The compose body variant references other lens documents by ID:

{
  "id": "org.commonmark.to.html.v1",
  "source": "org.commonmark.facet",
  "target": "org.w3c.html.facet",
  "compose": {
    "mode": "vertical",
    "lenses": [
      { "ref": "org.commonmark.to.relationaltext.v1" },
      { "ref": "org.relationaltext.to.html.v1" }
    ]
  }
}

Vertical composition flattens all chains into a single pipeline (the target of each lens feeds into the source of the next). Horizontal composition fuses each chain into a single protolens via fuse(), then applies horizontal_compose to produce eta * theta : F . F' => G . G'.

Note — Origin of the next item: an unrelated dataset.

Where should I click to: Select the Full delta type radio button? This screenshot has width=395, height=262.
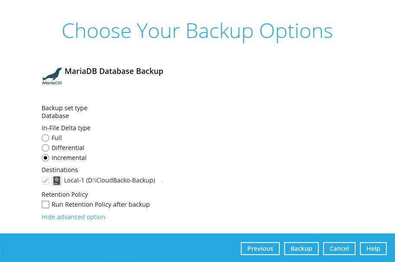pos(45,138)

20.6 Loading and compiling

use panproto_lens_dsl::{load, compile};

// Load from any supported format
let doc = load(Path::new("lenses/my_lens.ncl"))?;

// Compile to ProtolensChain + FieldTransforms
let compiled = compile(&doc, "record:body", &|_| None)?;

// The chain is ready for instantiation at a specific schema
let lens = compiled.chain.instantiate(&schema, &protocol)?;

The body_vertex parameter specifies the parent vertex under which fields are added and removed (e.g., "record:body" for ATProto schemas).

20.7 Extension metadata

Protocol-specific metadata lives under a freeform extensions key, opaque to the core compiler:

extensions:
  db_projection:
    table: repos
    row_struct: RepoRow
    conflict_keys: [did, name]

Downstream consumers extract what they need from extensions; the DSL compiler passes them through unchanged.